Historiquement, la « double loyauté » est un « cliché sectaire utilisé pour présenter les Juifs comme les autres », selon l’American Jewish Committee. Mais la question qui touche le cœur et l’âme de nombreux Juifs d’Amérique est que beaucoup d’entre eux n’osent pas dire à haute voix : qu’est-ce qui est le plus important pour nous en ce moment difficile, Israël ou l’Amérique ?

« L'Amérique existera pour toujours, mais l'existence même d'Israël est en jeu », a commenté un électeur indécis sur ma page Facebook.

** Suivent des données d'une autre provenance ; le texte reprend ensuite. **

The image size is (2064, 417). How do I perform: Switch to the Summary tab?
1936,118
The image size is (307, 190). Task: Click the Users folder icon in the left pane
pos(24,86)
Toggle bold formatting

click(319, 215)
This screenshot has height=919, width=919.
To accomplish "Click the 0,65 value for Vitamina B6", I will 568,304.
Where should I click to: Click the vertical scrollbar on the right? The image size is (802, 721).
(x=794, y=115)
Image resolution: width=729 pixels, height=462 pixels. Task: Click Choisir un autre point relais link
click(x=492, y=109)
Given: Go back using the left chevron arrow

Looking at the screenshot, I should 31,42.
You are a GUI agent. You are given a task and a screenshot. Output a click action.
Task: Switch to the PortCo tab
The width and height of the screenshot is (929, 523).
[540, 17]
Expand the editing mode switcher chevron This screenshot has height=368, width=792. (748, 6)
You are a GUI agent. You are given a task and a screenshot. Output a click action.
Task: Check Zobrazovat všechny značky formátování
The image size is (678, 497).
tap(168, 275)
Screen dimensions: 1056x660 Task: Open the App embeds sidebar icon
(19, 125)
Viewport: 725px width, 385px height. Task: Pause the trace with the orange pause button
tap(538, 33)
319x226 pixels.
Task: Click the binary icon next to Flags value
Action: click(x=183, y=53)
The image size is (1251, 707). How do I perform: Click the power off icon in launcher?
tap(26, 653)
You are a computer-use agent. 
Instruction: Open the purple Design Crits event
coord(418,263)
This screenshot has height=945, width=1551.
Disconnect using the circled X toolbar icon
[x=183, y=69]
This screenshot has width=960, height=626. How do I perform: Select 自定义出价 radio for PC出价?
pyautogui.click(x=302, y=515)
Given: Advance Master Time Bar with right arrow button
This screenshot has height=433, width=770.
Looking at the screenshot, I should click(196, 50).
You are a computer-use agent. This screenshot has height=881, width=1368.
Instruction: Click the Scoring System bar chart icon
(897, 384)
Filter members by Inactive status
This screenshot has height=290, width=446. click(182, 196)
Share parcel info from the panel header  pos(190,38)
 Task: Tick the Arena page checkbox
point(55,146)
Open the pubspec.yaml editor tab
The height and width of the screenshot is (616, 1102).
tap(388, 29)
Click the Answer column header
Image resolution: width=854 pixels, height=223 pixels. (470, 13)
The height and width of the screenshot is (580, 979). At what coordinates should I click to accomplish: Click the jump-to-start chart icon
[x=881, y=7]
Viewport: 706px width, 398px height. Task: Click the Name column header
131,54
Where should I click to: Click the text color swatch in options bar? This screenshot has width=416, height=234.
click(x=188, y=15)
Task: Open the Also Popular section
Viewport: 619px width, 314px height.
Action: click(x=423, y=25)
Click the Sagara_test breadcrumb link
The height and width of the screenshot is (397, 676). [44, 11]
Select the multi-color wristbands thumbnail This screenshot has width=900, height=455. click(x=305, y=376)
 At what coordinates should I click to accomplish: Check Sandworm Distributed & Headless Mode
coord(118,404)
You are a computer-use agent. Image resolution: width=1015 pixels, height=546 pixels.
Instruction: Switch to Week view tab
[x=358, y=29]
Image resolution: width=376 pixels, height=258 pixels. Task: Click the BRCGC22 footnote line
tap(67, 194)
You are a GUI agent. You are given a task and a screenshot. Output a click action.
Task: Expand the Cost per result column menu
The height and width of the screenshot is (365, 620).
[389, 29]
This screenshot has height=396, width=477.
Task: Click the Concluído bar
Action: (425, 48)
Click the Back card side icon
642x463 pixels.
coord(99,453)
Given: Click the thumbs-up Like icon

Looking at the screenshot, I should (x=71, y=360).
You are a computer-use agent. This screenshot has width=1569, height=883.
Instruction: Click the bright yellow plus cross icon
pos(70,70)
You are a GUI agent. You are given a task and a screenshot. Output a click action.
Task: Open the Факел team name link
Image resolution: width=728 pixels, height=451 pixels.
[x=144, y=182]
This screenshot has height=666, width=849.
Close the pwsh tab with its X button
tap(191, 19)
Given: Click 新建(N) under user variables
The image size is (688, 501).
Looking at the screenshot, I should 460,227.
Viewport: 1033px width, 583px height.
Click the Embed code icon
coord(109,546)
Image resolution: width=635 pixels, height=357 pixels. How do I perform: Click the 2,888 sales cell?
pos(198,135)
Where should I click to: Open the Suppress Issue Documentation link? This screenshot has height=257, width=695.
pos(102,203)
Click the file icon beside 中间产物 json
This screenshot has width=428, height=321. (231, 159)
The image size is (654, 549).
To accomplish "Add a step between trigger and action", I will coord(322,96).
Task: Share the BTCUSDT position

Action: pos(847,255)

Mon mari, né en Israël et naturalisé américain, a quant à lui souligné que l’équation n’est pas si simple : il ne croit pas que Trump soit bon pour Israël – juste bon pour le Premier ministre israélien Benjamin Netanyahu.

« Quel président est le meilleur pour Israël », a-t-il dit, « dépend de l'Israël que vous soutenez – celui du nationaliste-intégriste de Bibi, ou l'État progressiste et laïc » (dont il se considère comme faisant partie).

Et pour de nombreux électeurs juifs, il n’est même plus clair ce que « bon pour Israël » pourrait signifier. Cela signifie-t-il laisser Netanyahu et son gouvernement faire ce qu’ils veulent, sans entraves ? Ou cela signifie-t-il freiner les pires impulsions d’un gouvernement de droite et pousser les dirigeants israéliens à maintenir l’espoir d’une solution à deux États ?

J'ai récemment pris trois heures de ma journée pour écouter le podcast Honestly de Bari Weiss, présentant un débat entre le conservateur Ben Shapiro et le libéral Sam Harris. Shapiro était sans vergogne l’équipe de Trump, et Sam Harris un partisan plus tiède de Kamala Harris (ou « n’importe qui sauf Trump »). Ils pensaient chacun que leur candidat était meilleur pour Israël et Amérique, résolvant la question de la double loyauté.

Le jour du scrutin, de nombreuses personnes ne voteront pas, inscriront d'autres candidats ou voteront en se bouchant le nez. Et je parie qu’il existe d’autres « doubles loyalistes » qui tentent de choisir entre leur portefeuille et leur conscience – ou d’autres loyautés concurrentes.

Et moi ? je perdrais des amis les deux côtés pour avoir dit pour qui je vote – soit en me faisant traiter de juif qui se déteste, soit de nazi. (L'ironie ne m'échappe pas.)

Mais ce qui compte, ce n'est pas pour qui je vote. C'est que je comprends enfin les indécis. Et je leur donne mon chapeau.

Les points de vue et opinions exprimés dans cet article sont ceux de l’auteur et ne reflètent pas nécessairement les points de vue de JTA ou de sa société mère, 70 Faces Media.